By Tom Westbrook
SINGAPORE (Reuters) – The dollar clung to a small bounce on Wednesday, as investors took a breather from weeks of fairly fierce selling and markets stabilised to wait for progress on U.S. trade talks.
Chinese first quarter GDP data and a batch of March economic indicators are due later in the session, though they will be backward-looking and U.S. Federal Reserve Chairman Jerome Powell is scheduled to speak. The Bank of Canada meets later on Wednesday with a rate cut priced at about a 40% chance.
The local dollar, firm at C$1.3948 per greenback and up 4% in April is one of starkest examples of how heavily investors have punished the dollar as trade policy has rattled confidence.
The euro, which reached three-year highs last week, has eased from a peak of $1.1474 to trade at $1.1311 in the Asia morning. It is up more than 4.5% this month and was overdue a pullback and there has also been little sign of substantive progress toward any deal to avoid heavy U.S. tariffs.
Sterling, however, stood out and notched a six-month high at $1.3254. Britain had been spared the most punitive U.S. levies and overnight U.S. Vice President JD Vance said there was a good chance a trade deal could be struck.
“The President really loves the United Kingdom,” he said. “He loved the Queen. He admires and loves the King.”
British CPI data is due later in the day.
The yen was steady at 142.85 per dollar. The U.S. dollar index, which poked above 100 overnight, hovered just shy of that level at 99.899 in early Asia trade.
The Swiss franc, the largest gainer amongst G10 currencies since Donald Trump’s “Liberation Day” tariff announcement, was firmer on Wednesday morning at 0.8184 per dollar.
The Australian and New Zealand dollars, which last week notched their largest weekly rises since 2020, were a little off recent highs with the Aussie at $0.6334 and the kiwi at $0.5896.
China’s first-quarter data, Powell’s appearance and other economic releases due on Wednesday will garner traders attention but the focus for the broad direction of currencies and especially the dollar is on the bond market and the yuan.
China has weakened the trading band of the yuan only slightly since the onslaught of tariffs that have topped 100% and on Tuesday had actually steadied the currency.

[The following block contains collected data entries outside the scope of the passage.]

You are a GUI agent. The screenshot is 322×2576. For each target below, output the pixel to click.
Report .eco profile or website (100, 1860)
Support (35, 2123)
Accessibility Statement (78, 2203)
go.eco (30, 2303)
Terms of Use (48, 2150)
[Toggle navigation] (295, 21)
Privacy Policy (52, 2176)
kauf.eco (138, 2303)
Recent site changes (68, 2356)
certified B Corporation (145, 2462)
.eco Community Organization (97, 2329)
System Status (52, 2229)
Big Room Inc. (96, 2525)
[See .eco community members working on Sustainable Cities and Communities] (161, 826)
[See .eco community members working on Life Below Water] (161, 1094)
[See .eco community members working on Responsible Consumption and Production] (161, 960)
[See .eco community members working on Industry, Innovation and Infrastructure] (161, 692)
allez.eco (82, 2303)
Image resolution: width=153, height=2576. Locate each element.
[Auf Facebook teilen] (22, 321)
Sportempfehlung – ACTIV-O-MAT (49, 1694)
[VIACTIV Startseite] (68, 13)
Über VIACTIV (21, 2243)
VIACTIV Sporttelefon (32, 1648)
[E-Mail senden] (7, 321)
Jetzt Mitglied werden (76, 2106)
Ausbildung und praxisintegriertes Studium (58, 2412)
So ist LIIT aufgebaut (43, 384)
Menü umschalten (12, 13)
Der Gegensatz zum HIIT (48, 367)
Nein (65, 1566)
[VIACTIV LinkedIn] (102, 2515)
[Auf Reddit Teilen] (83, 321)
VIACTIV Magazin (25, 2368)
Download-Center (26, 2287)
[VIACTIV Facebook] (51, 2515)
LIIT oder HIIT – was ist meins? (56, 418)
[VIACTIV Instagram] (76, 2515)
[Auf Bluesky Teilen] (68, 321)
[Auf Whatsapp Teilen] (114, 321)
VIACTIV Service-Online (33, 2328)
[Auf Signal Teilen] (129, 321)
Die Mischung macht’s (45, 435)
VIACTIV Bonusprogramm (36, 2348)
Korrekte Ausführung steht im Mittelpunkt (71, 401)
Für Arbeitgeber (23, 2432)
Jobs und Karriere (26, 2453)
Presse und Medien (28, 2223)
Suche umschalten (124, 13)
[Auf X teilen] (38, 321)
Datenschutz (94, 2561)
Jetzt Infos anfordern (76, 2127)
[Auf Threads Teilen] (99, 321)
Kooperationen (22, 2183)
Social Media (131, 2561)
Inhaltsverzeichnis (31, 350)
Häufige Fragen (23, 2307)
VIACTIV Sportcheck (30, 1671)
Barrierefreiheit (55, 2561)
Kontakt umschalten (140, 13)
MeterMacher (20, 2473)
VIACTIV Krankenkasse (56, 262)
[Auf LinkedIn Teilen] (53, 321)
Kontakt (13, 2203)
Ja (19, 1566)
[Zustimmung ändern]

Any sort of sharp cuts to its value would be a broad tailwind for the dollar.
The U.S. Treasury market – the focus of near-panic selling last week – has shown signs of steadying and is being watched for signs that a fairly tight correlation between yields and the dollar could resume after a dislocation.
“We think the restoration of the higher UST yield = stronger USD equation would be a major sign of normalisation,” said Standard Chartered’s head of G10 FX research, Steve Englander.
“We think the unwinding of growth pessimism, along with reduced prominence for tariff policy, could lead to renewed USD support.”